ソフトバンクグループ 昨年度決算 最終損益9701億円の赤字

ソフトバンクグループの昨年度1年間の決算は、最終的な損益が9701億円の赤字となりました。株式市況の低迷を受けて、傘下の投資ファンドの事業で損失が拡大し、最終赤字は2年連続となります。

ソフトバンクグループは11日、昨年度1年間のグループ全体の決算を発表し、最終的な損益が9701億円の赤字となりました。

業績への影響が大きい、傘下の投資ファンドの事業で5兆3223億円の投資損失を計上し、これまで積極的に投資を拡大させた新興企業への投資が株式市況の低迷を受けて、損失の拡大につながりました。

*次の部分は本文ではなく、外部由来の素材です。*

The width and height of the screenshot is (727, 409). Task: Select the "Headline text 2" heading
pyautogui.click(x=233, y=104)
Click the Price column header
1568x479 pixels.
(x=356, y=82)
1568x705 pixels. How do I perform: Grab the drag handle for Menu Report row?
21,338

さらに、円安の影響として、7723億円の損失を計上しました。

その一方で、保有する中国のアリババグループの株式の一部を手放すなどして、およそ4兆8000億円の利益を計上したものの、業績全体の押し上げにはつながらず、最終赤字は2年連続となります。

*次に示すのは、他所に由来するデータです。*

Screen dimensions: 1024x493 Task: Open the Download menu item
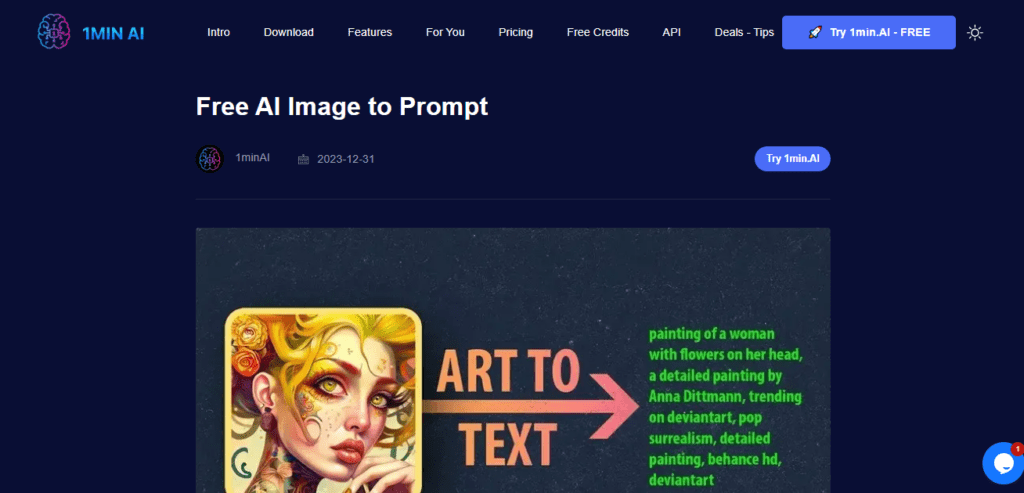coord(289,32)
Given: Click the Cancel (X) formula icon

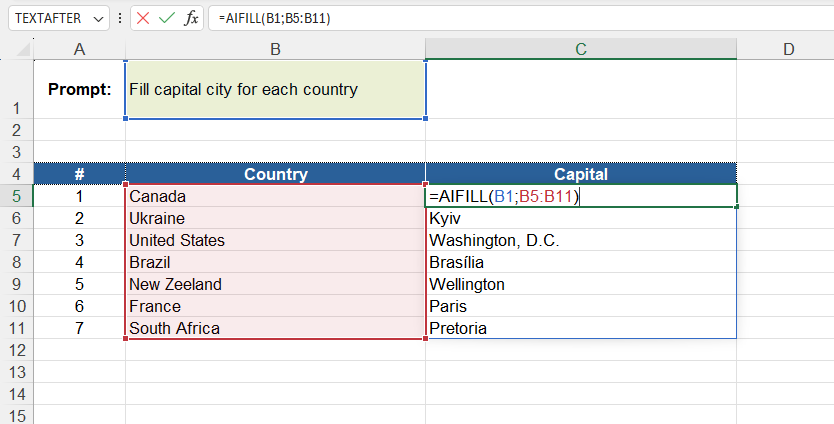Looking at the screenshot, I should (144, 19).
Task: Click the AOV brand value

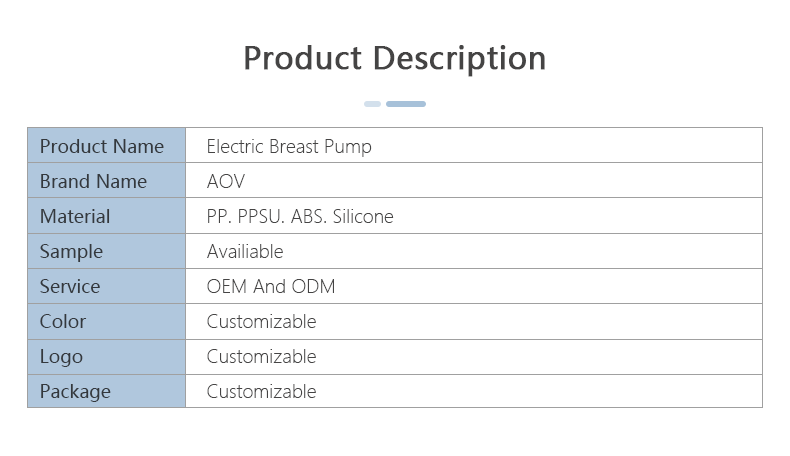Action: click(x=226, y=181)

投資ファンド事業で巨額の損失が続くなか、会社では大幅な事業の縮小を続けています。

ことし1月から3月までの3か月間でみると、事業の損失額は3155億円と、前の3か月間からおよそ半分に縮小しています。

ソフトバンクグループは、傘下にあるイギリスの半導体開発会社「Arm」について、アメリカでの株式上場を計画していて、上場によって得られる資金で財務基盤の強化を進める方針です。

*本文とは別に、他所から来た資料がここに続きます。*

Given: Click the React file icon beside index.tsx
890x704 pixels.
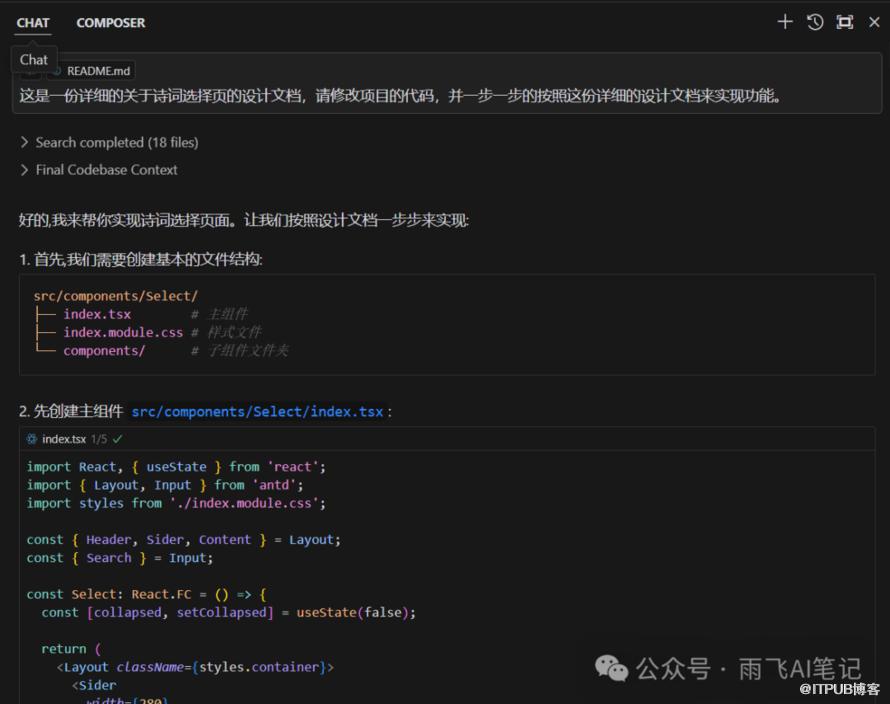Looking at the screenshot, I should pos(32,439).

後藤芳光CFO「金融システム不安は想定外 非常に不安定な1年間」

会見でソフトバンクグループの後藤芳光CFOは「ロシアや中国の問題など地政学的リスクは想定の範囲内だったが、金融システムの不安は想定外で、非常に不安定な1年間だった。今年度については守りを固める戦略だけでいいのか、守りと攻めを両立すべきか、多面的に検討しなければならない」と述べました。

その上で、財務の安全性を確保しながら、「生成AI」など成長分野への投資は行っていくとして、傘下の投資ファンド事業で一定程度の投資活動を再開させる方針を明らかにしました。